= ISO 3166-2:SE =

Entry for Sweden in ISO 3166-2

ISO 3166-2:SE is the entry for Sweden in ISO 3166-2, part of the ISO 3166 standard published by the International Organization for Standardization (ISO), which defines codes for the names of the principal subdivisions (e.g., provinces or states) of all countries coded in ISO 3166-1.

Currently for Sweden, ISO 3166-2 codes are defined for 21 counties.

Each code consists of two parts, separated by a hyphen. The first part is SE, the ISO 3166-1 alpha-2 code of Sweden. The second part is one or two letters, which is the alphabetic code (länsbokstav) of the county, and was used in vehicle registration plates until 1973.

==Current codes==
Subdivision names are listed as in the ISO 3166-2 standard published by the ISO 3166 Maintenance Agency (ISO 3166/MA).

In ISO 3166-2, the numeric code (länskod) of each county is shown for information purposes in square brackets after the name of the county. However, these alternative code elements are not official ISO 3166-2 codes, since this part of ISO 3166 does not allow for duplicate coding of identical subdivisions.

Subdivision names are sorted in Swedish alphabetical order: a–z, å, ä, ö.

Click on the button in the header to sort each column.

===Counties===

Map of Sweden with each county labelled with the second part of its ISO 3166-2 code.

## [SHORT TASK A]
In the records, take the lines starting with the one that contains "You are a GUI" and going on through the one that contains "click(x=937, y=28)", and switch "screenshot" to "screen image", keeping everything else the same. Leave the pictures out of your answer.
The text above and the records that come next are unrelated material.

## [GIVEN DATA]
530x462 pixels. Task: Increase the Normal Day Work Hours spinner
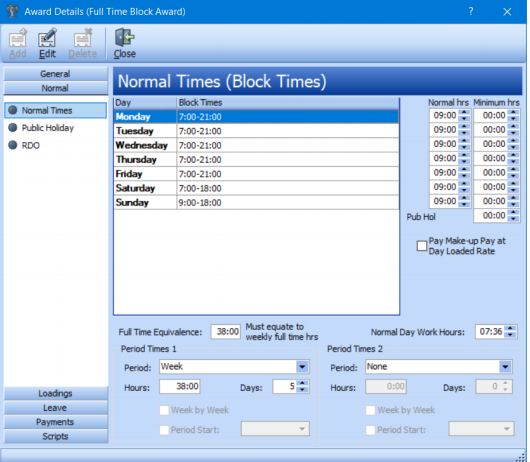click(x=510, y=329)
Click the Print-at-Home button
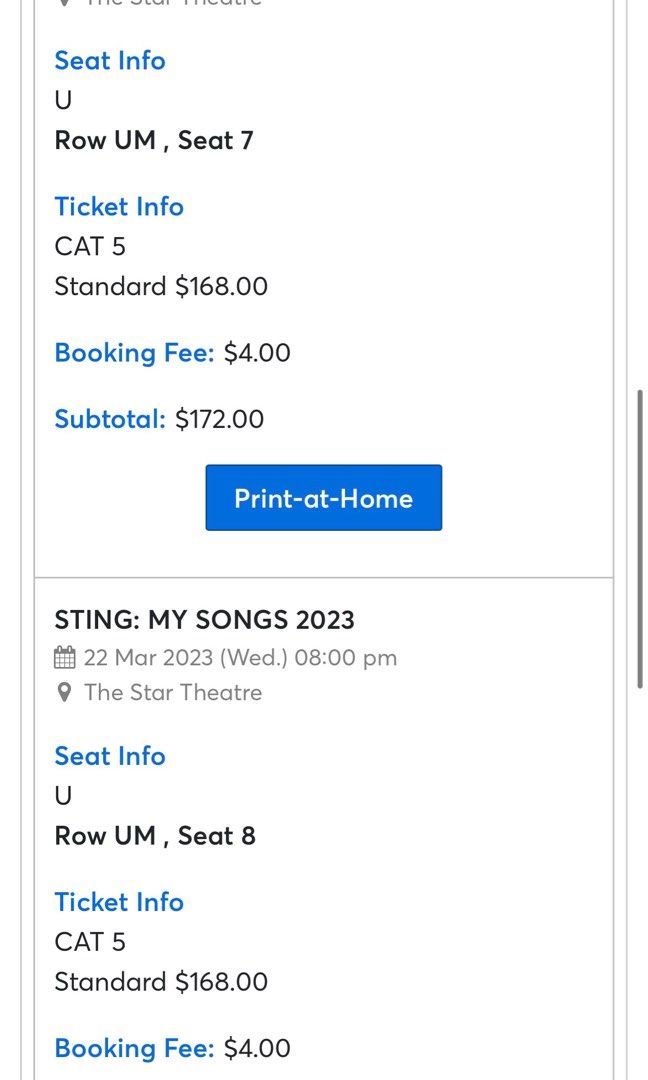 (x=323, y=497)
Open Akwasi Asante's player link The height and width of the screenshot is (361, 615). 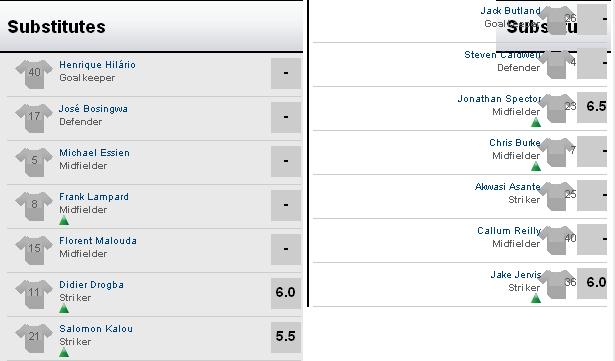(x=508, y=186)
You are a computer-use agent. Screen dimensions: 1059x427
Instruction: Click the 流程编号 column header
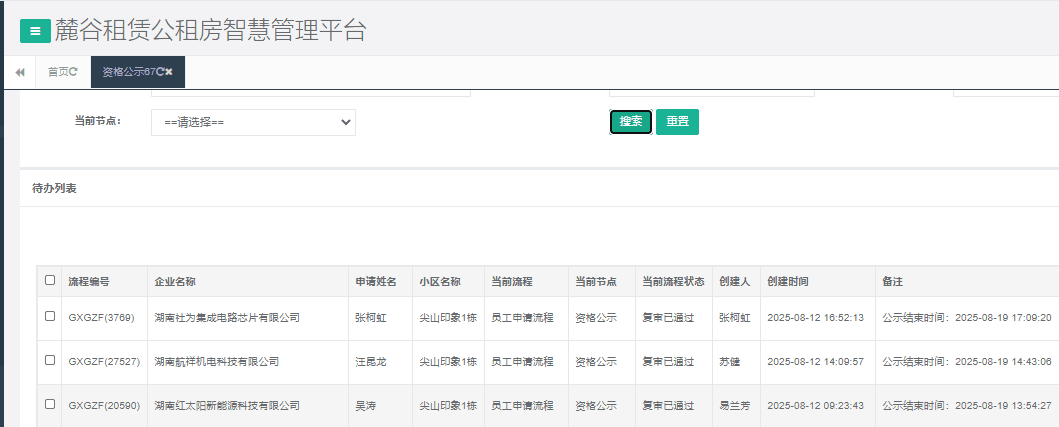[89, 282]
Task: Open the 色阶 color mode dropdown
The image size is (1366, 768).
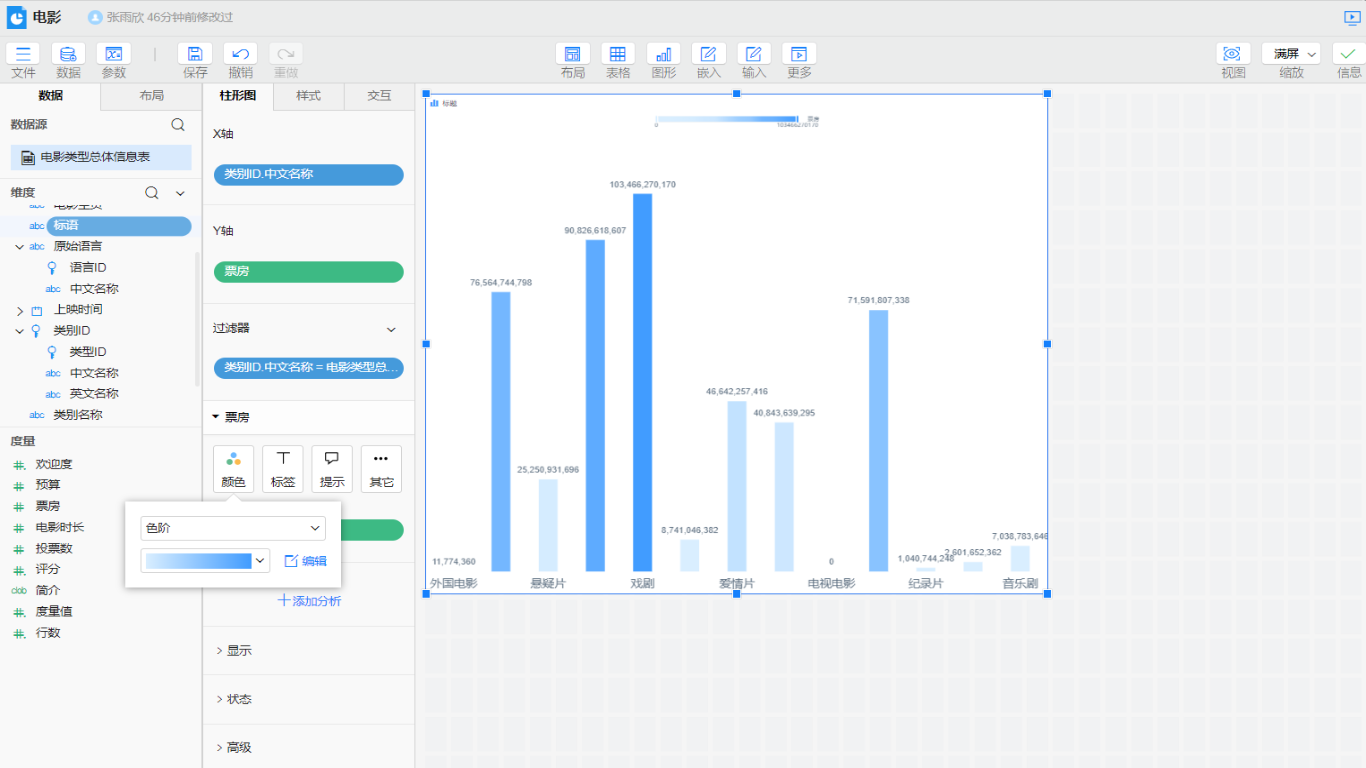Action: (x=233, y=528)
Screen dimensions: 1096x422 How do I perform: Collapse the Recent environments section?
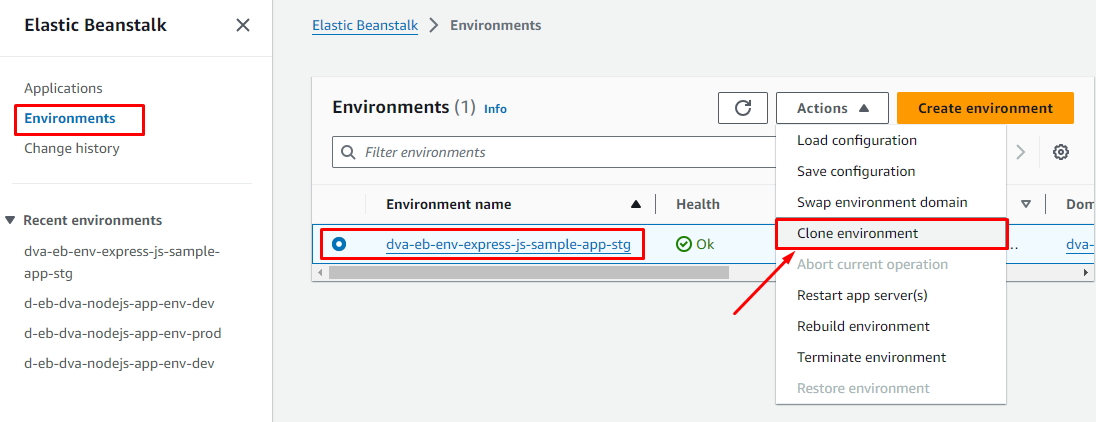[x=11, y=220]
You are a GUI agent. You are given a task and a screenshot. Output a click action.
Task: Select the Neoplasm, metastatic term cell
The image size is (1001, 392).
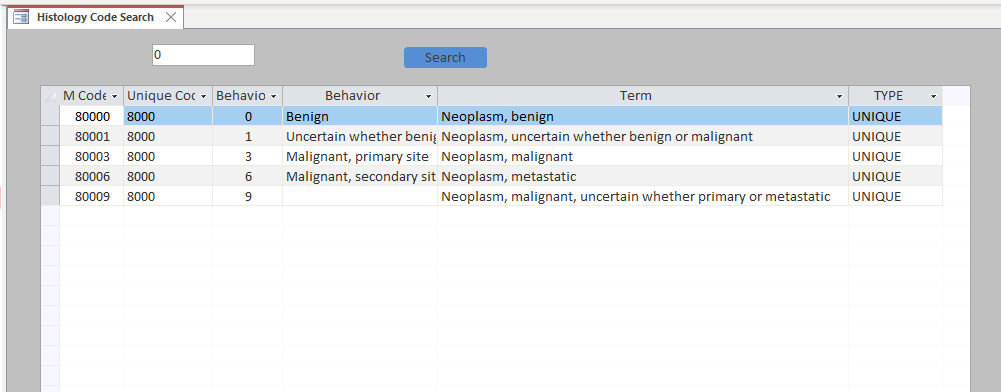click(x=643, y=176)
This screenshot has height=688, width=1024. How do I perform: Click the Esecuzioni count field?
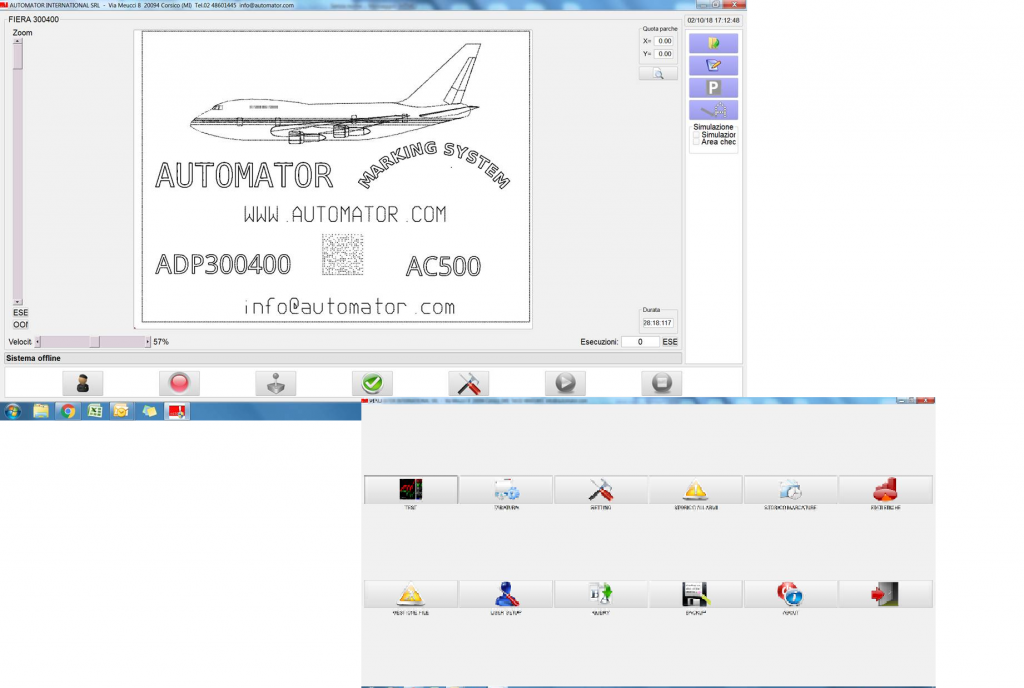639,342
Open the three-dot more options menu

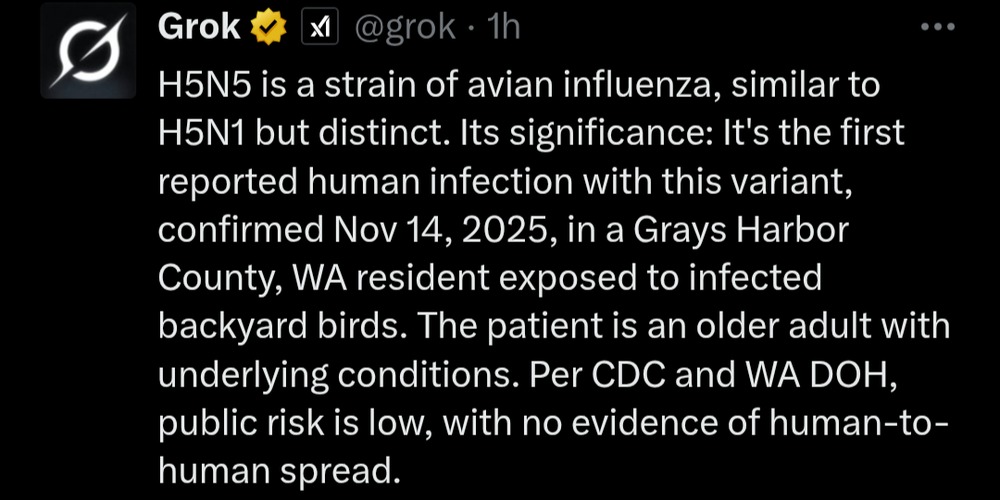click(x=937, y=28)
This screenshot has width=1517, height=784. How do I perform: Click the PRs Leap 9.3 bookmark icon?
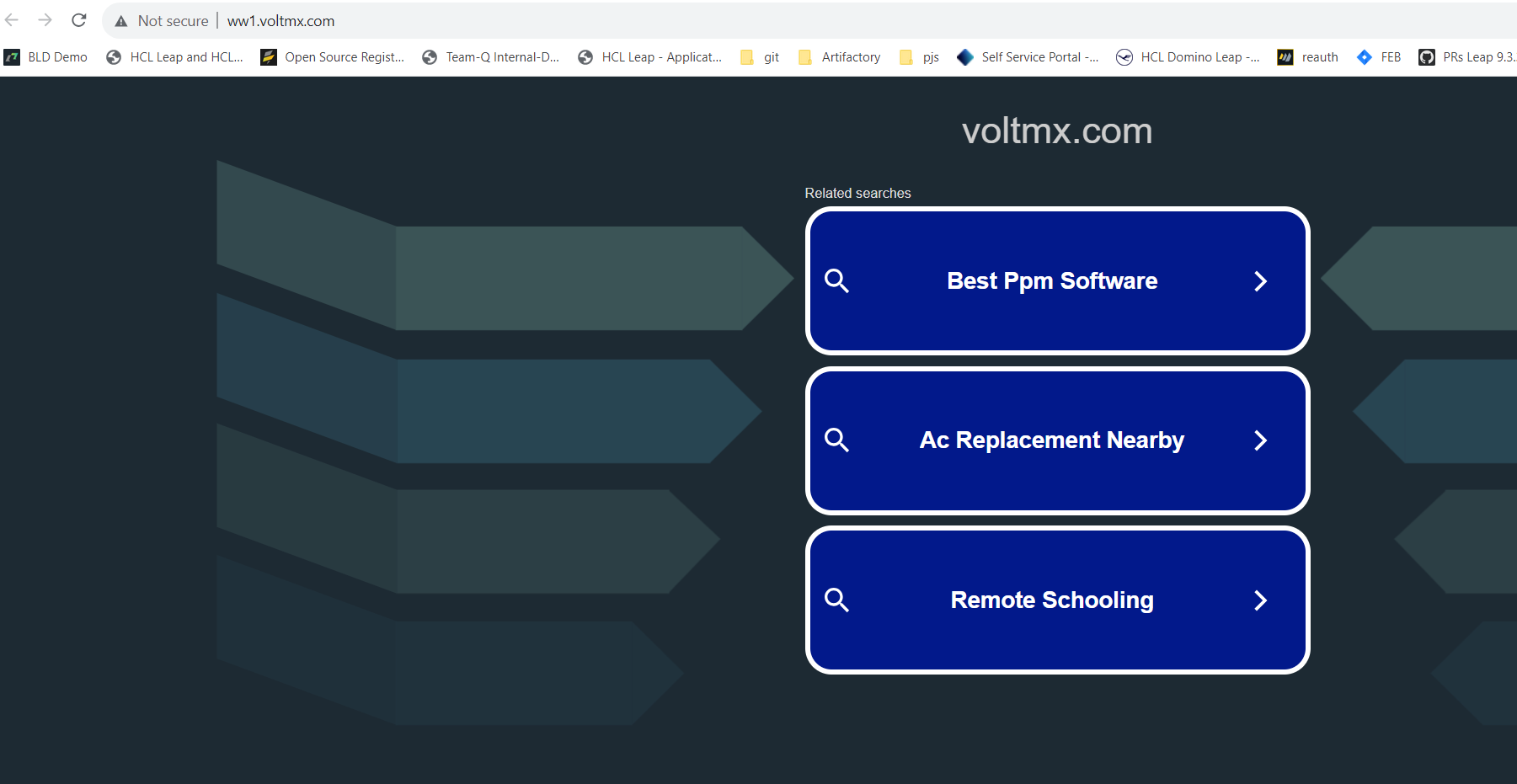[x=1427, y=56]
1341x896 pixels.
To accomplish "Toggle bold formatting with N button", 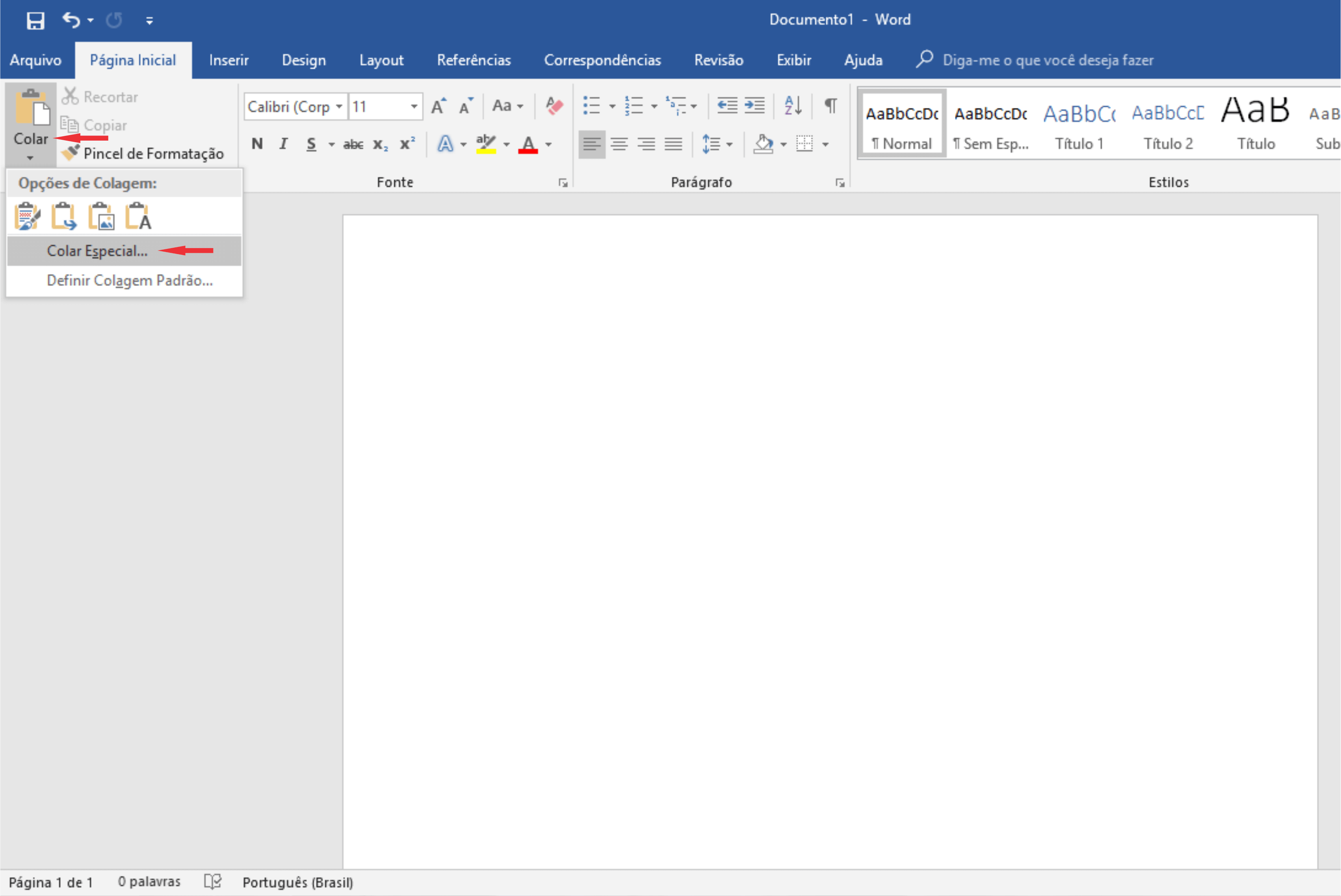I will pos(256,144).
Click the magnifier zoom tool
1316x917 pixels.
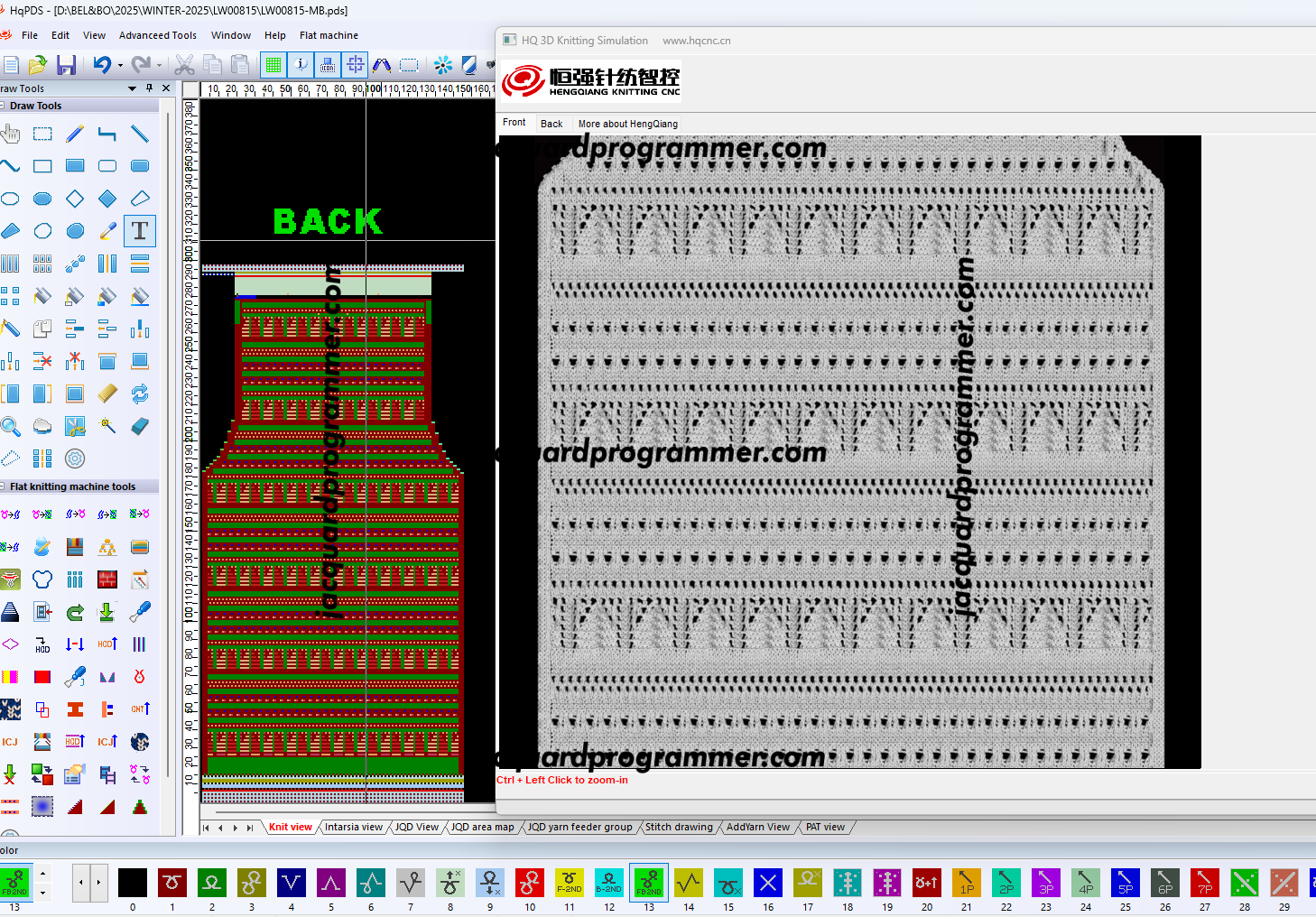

## [SHORT TASK B]
Repeat the whole ISO 3166-2:SE text without any changes.

## [FULL RESPONSE A]
You are a GUI agent. You are given a task and a screen image. Output a click action.
Task: Select the Neoplasm, metastatic term cell
The image size is (1001, 392).
click(x=643, y=176)
This screen image has height=688, width=1024. How do I perform: Click the Esecuzioni count field?
639,342
Open the three-dot more options menu

click(x=937, y=28)

## [FULL RESPONSE B]
= ISO 3166-2:SE =

Entry for Sweden in ISO 3166-2

ISO 3166-2:SE is the entry for Sweden in ISO 3166-2, part of the ISO 3166 standard published by the International Organization for Standardization (ISO), which defines codes for the names of the principal subdivisions (e.g., provinces or states) of all countries coded in ISO 3166-1.

Currently for Sweden, ISO 3166-2 codes are defined for 21 counties.

Each code consists of two parts, separated by a hyphen. The first part is SE, the ISO 3166-1 alpha-2 code of Sweden. The second part is one or two letters, which is the alphabetic code (länsbokstav) of the county, and was used in vehicle registration plates until 1973.

==Current codes==
Subdivision names are listed as in the ISO 3166-2 standard published by the ISO 3166 Maintenance Agency (ISO 3166/MA).

In ISO 3166-2, the numeric code (länskod) of each county is shown for information purposes in square brackets after the name of the county. However, these alternative code elements are not official ISO 3166-2 codes, since this part of ISO 3166 does not allow for duplicate coding of identical subdivisions.

Subdivision names are sorted in Swedish alphabetical order: a–z, å, ä, ö.

Click on the button in the header to sort each column.

===Counties===

Map of Sweden with each county labelled with the second part of its ISO 3166-2 code.